Material for this exercise START
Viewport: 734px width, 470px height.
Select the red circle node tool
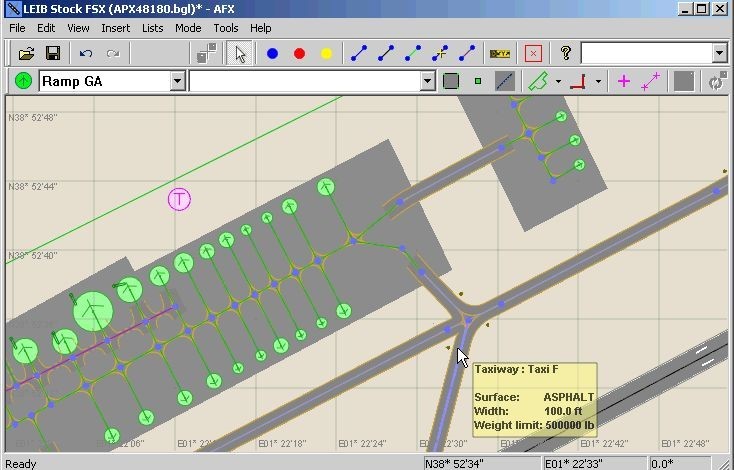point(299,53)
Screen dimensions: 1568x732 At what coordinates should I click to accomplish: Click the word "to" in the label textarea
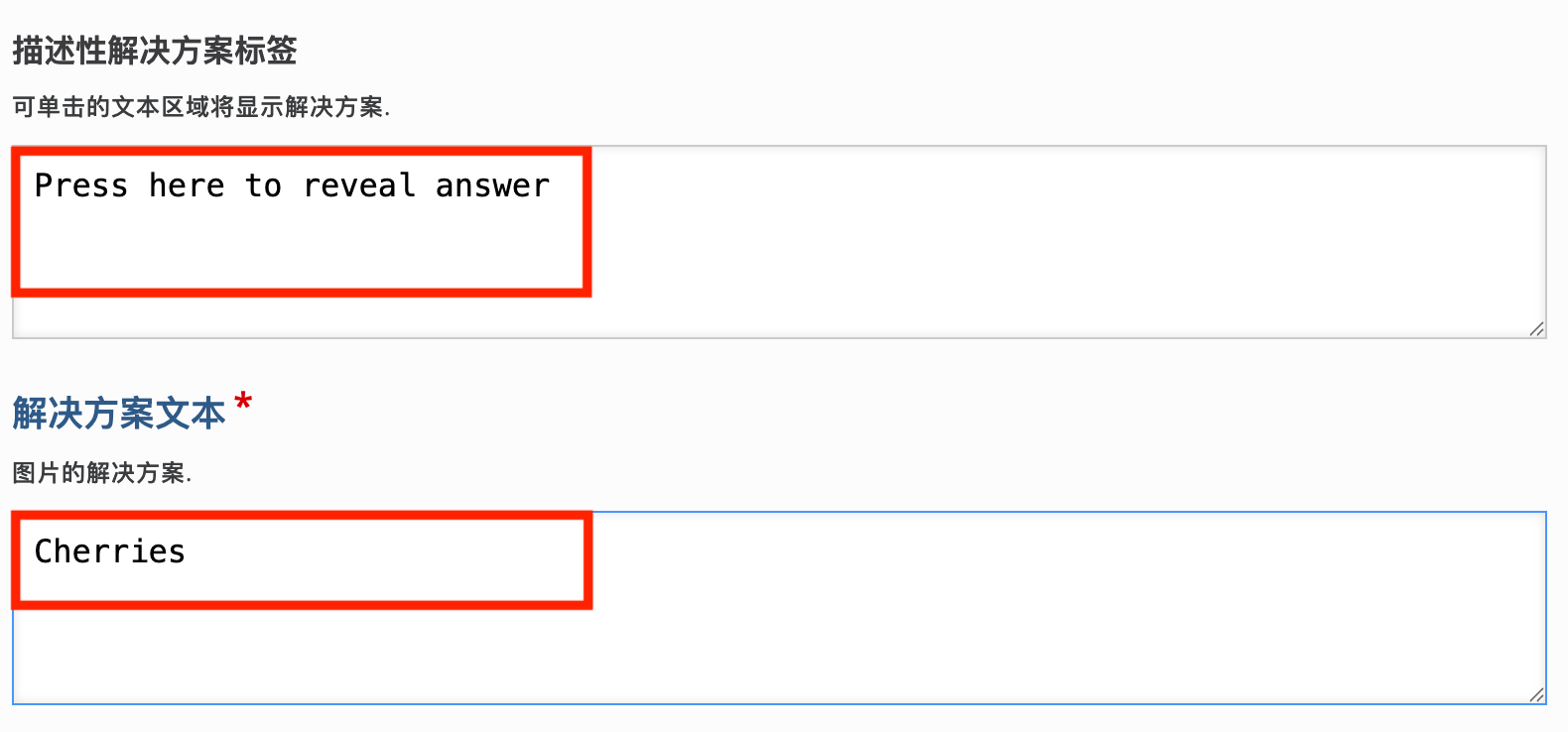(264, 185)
Material for this exercise END
Material for this exercise START
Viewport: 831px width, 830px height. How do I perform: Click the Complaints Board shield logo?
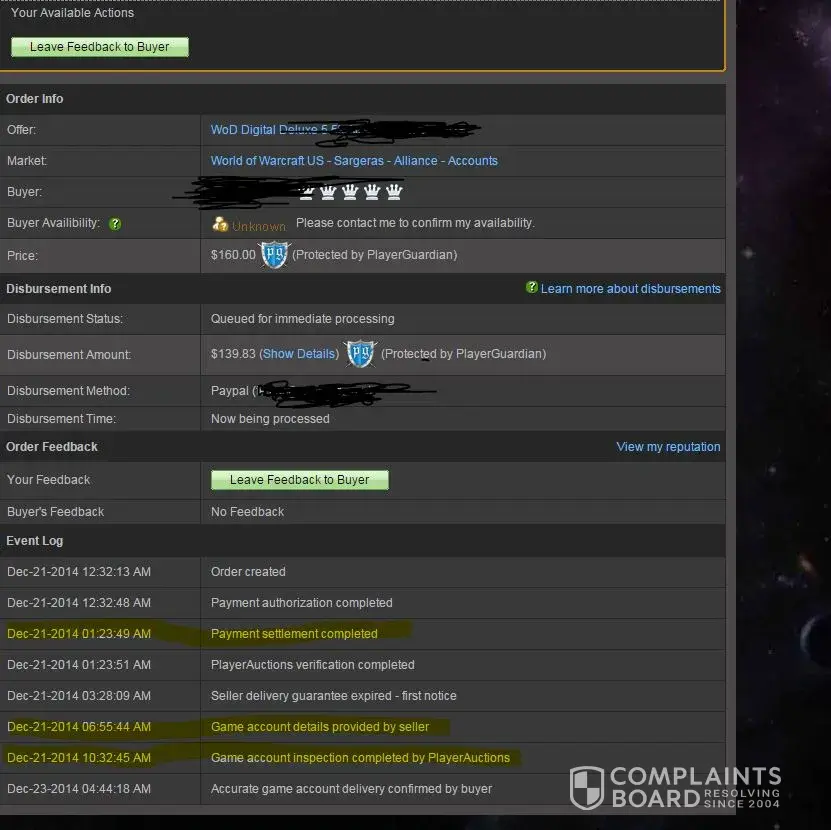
Material for this exercise END
If a line of the records includes the string "Viewport", copy it out.

- [Answer section]:
Viewport: 734px width, 470px height.
Viewport: 831px width, 830px height. How do I perform: Click the Complaints Board shield logo?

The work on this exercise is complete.